Edgerton Park Arena was an indoor arena in Rochester, New York. The building was originally constructed in 1892 as the drill hall for a training school for delinquent boys. When the school moved early in the 20th century, the building was turned into an indoor sports arena and exhibition hall. An artificial ice-making system was installed in 1935.

The first professional team to use the building was the Rochester Cardinals hockey team in 1935–36. The Cardinals played in the International Hockey League and were a farm team of the New York Americans of the National Hockey League. Rochester could have been a charter member of the International-American Hockey League which formed in the summer of 1936 upon the merger of the IHL and the Canadian-American Hockey Leagues. However, the Cardinals went into receivership before the end of the 1935–36 season and no suitable owner could be found to operate the team. Also, the arena sat only 3,500 for hockey and officials of the new league wanted a minimum capacity of 5,000. The City of Rochester, the arena's owners, refused to expand the building.
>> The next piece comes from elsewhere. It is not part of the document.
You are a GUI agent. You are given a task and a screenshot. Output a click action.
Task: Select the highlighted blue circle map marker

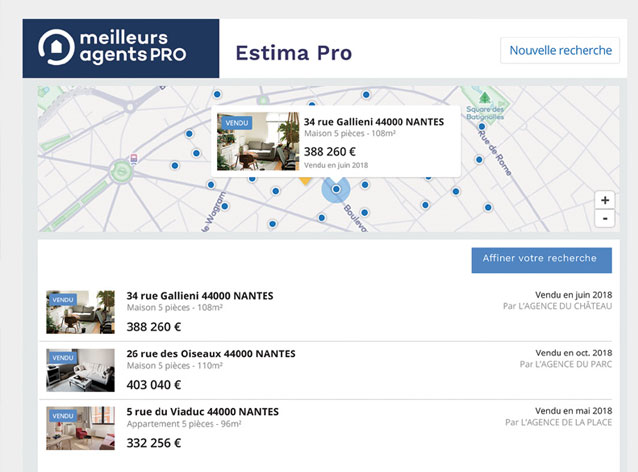(x=337, y=189)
This refusal to expand the building meant Rochester had to wait until the Community War Memorial Arena (now Blue Cross Arena at the War Memorial) opened in 1955 to join what by that point had become the American Hockey League. Rochester was awarded a new franchise in the American Hockey League in 1956 after Pittsburgh withdrew. The Rochester Americans began play in the 1956–57 season.

Edgerton Park Arena was the primary home of the NBA's Rochester Royals from 1945 to 1955.  The Royals moved into the new Rochester Community War Memorial for the 1955–56 NBA season. But because of periodic scheduling conflicts and the two-month-long 1956 American Bowling Congress Finals scheduled for the War Memorial, the Royals returned to the Arena to play several games during the 1955–56 season. It also hosted performances by the Glenn Miller Orchestra and cowboy star Gene Autry in the 1940s. The arena held 4,200 people for basketball. The building's last user, the Monroe County Fair, moved to what is now The Dome Center in Henrietta in 1957; the building was demolished shortly thereafter. The space is now the site of baseball fields behind the Rochester International Academy; the western wall of the building ran along what is now the far diamond's right field line, parallel to RIA's western wall. 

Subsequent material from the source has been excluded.